Tasks for this exercise:
A – According to the bankruptcy case commentary, what is imposed the moment one files for bankruptcy?
B – Pick up the commentary on Jones v. Wells Fargo Home Mortgage, Inc. after its final sentence and carry it forward.

Source extract:
※
Slapdown! – In Re: Jones v. Wells Fargo Home Mortgage, Inc.

“Wells Fargo’s conduct is clandestine. Rather than provide Jones with a complete history of his debt on an ongoing basis, Wells Fargo simply stopped communicating with Jones once it deemed him in default. At that point in time, fees and costs were assessed against his account and satisfied with postpetition payments intended for other debt without notice. Only through litigation was this practice discovered. Wells Fargo admitted to the same practices for all other loans in bankruptcy or default. As a result, it is unlikely that most debtors will be able to discern problems with their accounts without extensive discovery.”

Honorable Elizabeth W. Magner, U.S. Bankruptcy Judge, In Re: Jones v. Wells Fargo Home Mortgage, Inc.

Introduction. In understanding what happened in this case, it is important for the layman to understand the following:  All bankruptcies in the U.S. are governed by federal law.  The concept – though not necessarily the process – is simple: The moment one files for bankruptcy, an “automatic stay” is imposed.  This means that immediately upon filing a petition in bankruptcy, no creditor may attempt to recover any monies or seek other relief against that person [called the “debtor”] without court approval.  A trustee is appointed to administer the bankrupt’s estate.  Creditors, such as Wells Fargo, must then file a “proof of claim” with the court, setting forth the amount the debtor owes them as of the date he or she filed their petition.   A bankruptcy proceeding in which a “reorganization plan” or “plan” is filed with the court is known as a “Chapter 13” bankruptcy. If the plan is opposed by any creditors or the trustee, it must be worked out, or resolved by the Bankruptcy Judge.  Once “confirmed” by the Court, the debtor and all creditors must adhere to it.

Typically, a reorganization plan will identify who, what, when and how, creditors are to be repaid by the debtor.  Any variance from the plan has to first be approved by the bankruptcy court.  Some actions and events in bankruptcy lingo are occasionally referred to “post-petition” in order to signify that they occurred after the debtor filed for bankruptcy.  Events occurring before the debtor’s bankruptcy filing are referred to as “pre-petition.” The trustee is in charge of overseeing the operations of the final confirmed plan.

In the following case, Wells Fargo was one of the debtor’s creditors, and as such, had participated in, and was bound by, the confirmed plan.  As demonstrated below, the courts jealously guard debtors who seek federal bankruptcy protection.  Any deviation from a confirmed plan by the debtor’s creditors, especially intentional deviations, can result in severe sanctions.
※
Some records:
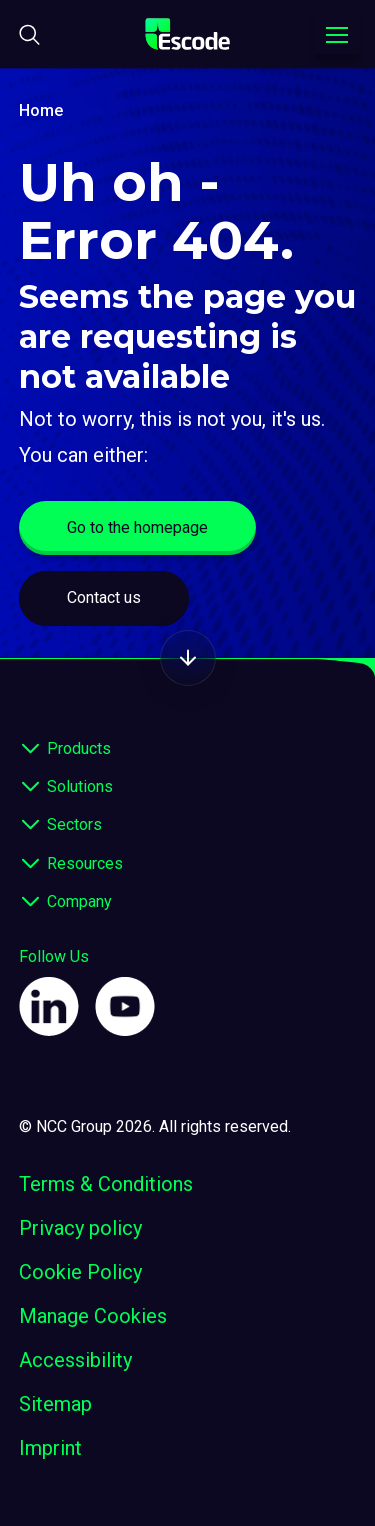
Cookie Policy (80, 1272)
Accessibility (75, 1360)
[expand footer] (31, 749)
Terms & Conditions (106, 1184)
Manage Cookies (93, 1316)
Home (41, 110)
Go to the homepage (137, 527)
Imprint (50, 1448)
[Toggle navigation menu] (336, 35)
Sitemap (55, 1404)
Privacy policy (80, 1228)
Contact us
※
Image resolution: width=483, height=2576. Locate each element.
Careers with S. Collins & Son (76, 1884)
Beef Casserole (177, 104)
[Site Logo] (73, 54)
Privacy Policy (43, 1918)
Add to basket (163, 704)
※
Results for each task:
A – An "automatic stay" is imposed.

B –
Discussion. The Memorandum Opinion written by the Honorable Elizabeth W. Magner, U.S. Bankruptcy Judge, could have been completed in a few pages.  Instead, she decided to take 21 pages, setting out in detail, the conduct of Wells Fargo, that you sensed was not going to end well for this Big Bank.

Following court confirmation of his plan, Michael L. Jones, the debtor, filed what is known as an “adversary proceeding” which was commenced in an effort to recover over-payments made to Wells Fargo on his home mortgage.  The “over-payments” were not accidentally made by Mr. Jones.  Rather, they were sums taken by Wells in violation of the “automatic stay” provisions of the law.  In the vernacular, “that’s a No-No.”  Mr. Jones’ sought a return of the over-payments, reimbursement of actual damages [e.g. costs, attorney fees, etc.] and punitive damages for the bank’s violation of the automatic stay.

The issue that sparked the current controversy began over five years ago, on April 13, 2007.  At that time, the Bankruptcy Court entered a partial judgment awarding Mr. Jones $24,441.65, plus interest for the amounts overcharged by Wells Fargo on his loan.  In addition, the court found Wells Fargo to be in violation of the automatic stay provisions of the federal bankruptcy law, because it had applied “post-petition payments” [i.e. those made after Mr. Jones had filed for bankruptcy – PCQ] to undisclosed fees and costs that had never been authorized by the Court and that were contrary to Mr. Jones’ approved reorganization plan.  At that time, Wells Fargo’s conduct was found to have been “willful and egregious.”

Mea Culpa! On May 29, 2007, Wells Fargo offered to implement “…several remedial measures designed to correct systemic problems with its accounting of home mortgage loans.” New accounting procedures were worked out between the trustee, the debtor, the Court and Wells Fargo which were then incorporated into an Amended Judgment that awarded Mr. Jones $67,202.45 in compensatory sanctions for attorney’s fees and costs.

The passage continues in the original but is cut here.